С яблонь падают красные яблоки,
переламывая бока.
Окрылённое птичьим
окриком,
легкой музыкой из окон,
хочет яблоко белым облаком
стать, ньютонов поправ закон.
Хочет пасть, будто в пасть Везувия,
в пропасть синюю поутру.
Ну, а яблоня, как безумная,
машет ветками на ветру.
Только разве укроешь листьями,
это яблоко от дождя?
Правит осень, шажками лисьими
в облетающий сад войдя,
в каждой чёрточке мира явлена,
льёт туманы, как молоко.
Пало яблоко, но от яблони
не укатится далеко.
Звёзды осенью обесточены.
Так темно, словно смерть близка.
…То ли в яблоке червоточина,
то ли просто тоска, тоска,
то ли просто душа разграблена,
иней выступил на жнивье.
Не печалься об этом, яблоня.
Скучно яблоку гнить в траве.
Сдюжит, вытерпит злое времечко,
продувной и промозглый
век.
Прорастёт золотое семечко,
новой яблоней дёрнет вверх,
чтобы к белым своим корабликам
ближе стать хоть на полвершка…
…И с неё будут падать яблоки,
переламывая бока.
Куусинена,
6
Есть у земли и неба синего,
собой укрывшего
Москву,
кирпичный дом на КуусИнена.
Я в нём с рождения живу,
в восьмиэтажке,
в красной сталинке,
вокруг которой, утаён
от шума, вечно дремлет старенький,
все тайны знающий район.
Есть три окна, что в память намертво,
вросли, не выдернуть уже,
под вязью белого орнамента.
горят на пятом этаже,
в вечерний зной полураспахнуты.
И надо шаг ускорить, ведь
в гостиной дед расставил шахматы…
…Зевну коня — и ну реветь!
Утрусь, и выдам эндшпиль старому!
Из стали я, не из стекла!
Тем паче юному каспарову
бабуля плюшек испекла.
Они вкусны, но слаще сладкого,
когда придет с работы мать,
постель поправит и под складками
отыщет, чтоб поцеловать.
И ноги прибавляют хода, но
чужой теперь в тех окнах свет
Мать умерла. Квартира продана.
И бабки нет, и деда нет.
Ох, сколько там, на дне подвальчика,
воспоминаний. Боже мой,
я думал, нет давно и мальчика
во тьме спешащего
домой.
Он столько раз погибнуть мог, но не
погиб.
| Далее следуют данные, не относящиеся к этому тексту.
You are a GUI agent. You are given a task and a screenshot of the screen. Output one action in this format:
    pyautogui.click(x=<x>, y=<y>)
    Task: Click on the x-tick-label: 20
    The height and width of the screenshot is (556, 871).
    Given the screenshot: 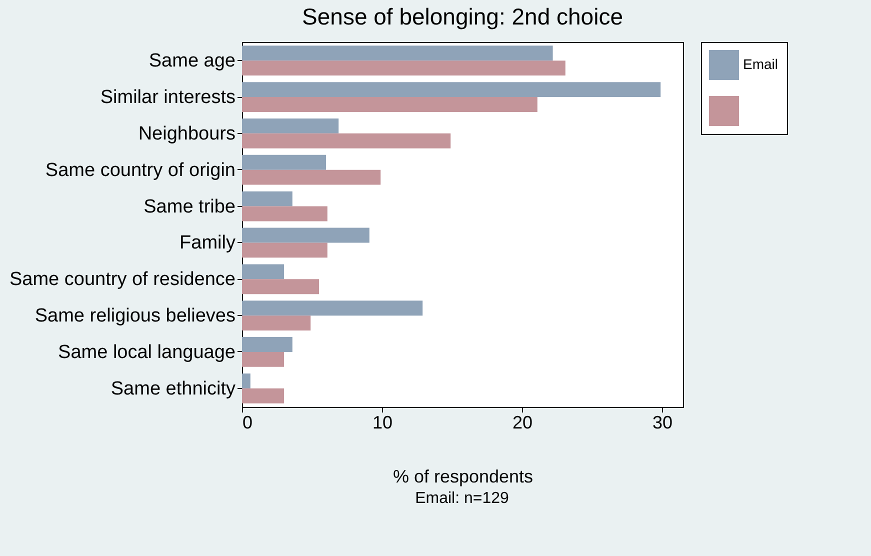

И вновь в моей душе
тот самый свет горит за окнами,
горит, не выключить уже.
Горит за тюлевыми шторами,
чтоб страшно не было в пути
ни мне, ни мальчику, которому
никак до дома не дойти.
Депрессия
Устав по кругу обходить цифирь,
стояла стрелка на отметке
"десять".
Крепчала тьма — заваренный чифирь.
Я поднимался окна занавесить,
как зеркала в преддверьи
похорон.
Осенний ветер выл по водостокам.
Луна над парком, словно Саурон,
в меня смотрела красным злобным оком —
и освещала царство Казад-дум:
умерших близких и ушедших женщин.
Лежал пластом я, полн великих дум,
учил систему потолочных трещин,
ни бодрствовать не в силах, ни уснуть.
И в этой меланхолии диванной
я думал вены бритвой полоснуть,
но было просто лень идти до ванной.
Я ничего на свете не хотел,
но и в кромешной тьме не видел прока,
а, может, слаб я был и мягкотел,
чтоб свет гасить, не дожидаясь срока.
Хрипел приёмник на пустой волне
(мне белый шум был как-то фиолетов),
и кошка резво прыгала по мне,
не отличая от других предметов.
***
На полустанке "21-й век"
от поезда отставший человек
с тоской глядит на пластик и неон.
В глазах темно от роскоши и фальши.
Такое чувство, будто он — не он,
что смысла нет, похоже, ехать дальше,
в тот дивный мир, где армия машин
спасёт его от смерти и морщин.
К чертям прогресс! Он хочет восвоясь,
назад, туда, куда не возит убер,
где нет вайфая,
где не ловит связь,
не познан мир, и Бог ещё не умер.
История, уж если без затей,
сплошной сюжет про брошенных детей.
Они, устав от игр своих и драк,
порою отправляются на поиск
отца. Но видят только боль и мрак,
куда б ни ехал их нескорый поезд.
Усталость, одиночество, испуг —
про это в целом твиттер
и фейсбук.
Нельзя поверить в то, что Бога нет.
Когда разбит,
растерян, загнан в угол,
кто защитит, кто даст на всё ответ,
кто путь укажет? Яндекс или гугл?
И человек, из фляги триста грамм
во внутренний запостив
инстаграм,
cтоит, надежды
преисполнен весь,
и в небо смотрит, словно попрошайка.
Он ждёт — уж если не благую весть,
тогда хотя бы что-то вроде лайка.
А лайка нет. И всё ему не так.
В кармане бомба тикает — тик-так.
Опять один в толпе, один из нас,
готов платить безумием и кровью
и занимает очередь у касс,
чтобы купить билет в средневековье.
Элегия
…И вновь в осенней маешься
тоске,
и мёртвый лист летит, сорвавшись, мимо
напомнить — всё висит на волоске,
всё, что тобой так искренне любимо.
Тебе, тебе, который мог посметь
счастливым быть, о прошлом не жалея,
в конверте жёлтом шлёт открытку смерть.
Октябрь, куда ведут твои аллеи?
Покуда ветры набирают прыть,
трепещешь, словно тонкая осина.
Как в чистом поле ветками укрыть
свой хрупкий космос — женщину и сына?
Таким нездешним холодом сквозит
так горек запах сырости и тленья,
что ныне вся душа твоя — транзит
от Бога до стихотворенья.
***
Через спальный район Вавилона, как
всегда, в семь часов аккурат
поднимается вверх по уклону, свой кирпич заложив
в зиккурат
и привычно смешавшись с другими, серый призрак в потёртом пальто,
тень, в толпе потерявшая имя, привидение, мистер никто.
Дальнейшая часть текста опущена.